Once I had taken ownership, then I went back to the Security tab, added on the groups/users that needed access, giving only admins full control of the folder, everyone else including the user, modify access. That way they should be able to work with their files, copy, create new items, etc, but shouldn't be able to take ownership of anything.

Finally, maybe I'm doing this overkill, but after that, go back to the permissions tab, and tell it to push the permissions to all subfolders and files.
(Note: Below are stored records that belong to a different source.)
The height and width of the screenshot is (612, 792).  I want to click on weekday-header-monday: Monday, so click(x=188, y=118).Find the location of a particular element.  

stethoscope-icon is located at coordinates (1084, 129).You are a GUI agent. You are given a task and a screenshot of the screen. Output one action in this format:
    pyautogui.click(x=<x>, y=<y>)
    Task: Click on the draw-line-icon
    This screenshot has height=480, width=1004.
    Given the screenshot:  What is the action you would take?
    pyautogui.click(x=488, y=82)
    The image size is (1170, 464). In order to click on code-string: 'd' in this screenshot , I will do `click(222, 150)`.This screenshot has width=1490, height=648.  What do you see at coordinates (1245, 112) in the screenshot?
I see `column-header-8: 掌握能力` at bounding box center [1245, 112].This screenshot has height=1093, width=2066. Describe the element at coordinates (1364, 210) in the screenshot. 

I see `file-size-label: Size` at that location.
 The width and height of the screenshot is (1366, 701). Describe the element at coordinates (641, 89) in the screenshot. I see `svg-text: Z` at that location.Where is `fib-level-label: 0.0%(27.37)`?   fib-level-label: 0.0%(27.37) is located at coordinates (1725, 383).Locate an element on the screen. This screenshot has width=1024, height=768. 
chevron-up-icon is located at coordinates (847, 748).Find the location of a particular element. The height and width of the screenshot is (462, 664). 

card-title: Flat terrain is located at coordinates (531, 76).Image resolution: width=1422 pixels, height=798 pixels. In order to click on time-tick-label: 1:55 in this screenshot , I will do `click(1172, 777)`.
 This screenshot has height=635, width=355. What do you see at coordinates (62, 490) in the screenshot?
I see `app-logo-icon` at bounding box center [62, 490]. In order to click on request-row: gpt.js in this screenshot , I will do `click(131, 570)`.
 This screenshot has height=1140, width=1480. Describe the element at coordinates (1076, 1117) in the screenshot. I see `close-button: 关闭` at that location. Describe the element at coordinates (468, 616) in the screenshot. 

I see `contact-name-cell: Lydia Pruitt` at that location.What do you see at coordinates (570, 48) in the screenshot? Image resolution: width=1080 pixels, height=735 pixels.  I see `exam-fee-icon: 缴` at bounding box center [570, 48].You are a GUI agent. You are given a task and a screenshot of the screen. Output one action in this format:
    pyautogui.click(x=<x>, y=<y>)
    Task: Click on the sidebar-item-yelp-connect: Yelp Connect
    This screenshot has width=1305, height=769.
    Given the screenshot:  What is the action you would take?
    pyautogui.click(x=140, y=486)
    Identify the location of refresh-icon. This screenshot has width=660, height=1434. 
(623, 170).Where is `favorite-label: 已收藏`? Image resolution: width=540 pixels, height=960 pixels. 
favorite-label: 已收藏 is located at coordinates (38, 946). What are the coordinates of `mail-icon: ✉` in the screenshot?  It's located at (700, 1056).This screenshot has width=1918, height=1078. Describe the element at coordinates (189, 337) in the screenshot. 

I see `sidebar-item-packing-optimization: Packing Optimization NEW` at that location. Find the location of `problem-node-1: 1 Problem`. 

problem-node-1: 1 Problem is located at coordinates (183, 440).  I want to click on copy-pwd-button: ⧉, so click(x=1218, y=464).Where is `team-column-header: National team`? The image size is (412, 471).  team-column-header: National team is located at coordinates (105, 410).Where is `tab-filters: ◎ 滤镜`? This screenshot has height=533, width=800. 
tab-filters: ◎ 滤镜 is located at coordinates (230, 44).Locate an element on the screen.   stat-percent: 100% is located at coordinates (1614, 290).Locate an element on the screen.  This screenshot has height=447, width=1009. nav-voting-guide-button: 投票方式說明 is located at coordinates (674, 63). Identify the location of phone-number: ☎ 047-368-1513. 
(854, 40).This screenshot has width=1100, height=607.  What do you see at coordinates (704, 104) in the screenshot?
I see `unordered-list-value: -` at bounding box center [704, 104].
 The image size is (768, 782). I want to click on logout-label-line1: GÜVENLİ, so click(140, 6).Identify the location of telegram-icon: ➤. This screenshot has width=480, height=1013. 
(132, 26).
Where I was really seeing errors as well was in my backup program. I'll probably get growled at over this, but for a basic file backup, we use cobian in some instances. At my day job, I don't think they want to spend the money for a better program at this time anyway, but on some of these systems, I'll try to use maybe windows server backup for an image of the OS, then something like cobian for the data. One nice thing cobian does do, though I'm sure many other programs do this too, is that if it can't read a file, it will give an error and show the file path in the log, and show the file name too, which I could then use to determine where I had permissions issues and was able to try to hunt down many of those issues.

I'm hopeful that doing this will solve most of my issues, and using the backup program as a barometer of sorts, I can try to track down any lingering issues.

Thought this might help any of those as well who had this issue. I've been a tech for a few years now, and admit I don't know everything, and am still learning more about server side etc as I was mostly on the end user side of things.

An interesting thing to note, before people say I should not have needed to remove all permissions and should have just told the system to push permissions back through single folders at a time, I did try that a few times. But in my case, the easier thing was to take all permissions completely from the folder in many cases, take ownership of the folder and all of it's files, and then to set the users up with modify access or lower and to push that back through the folder.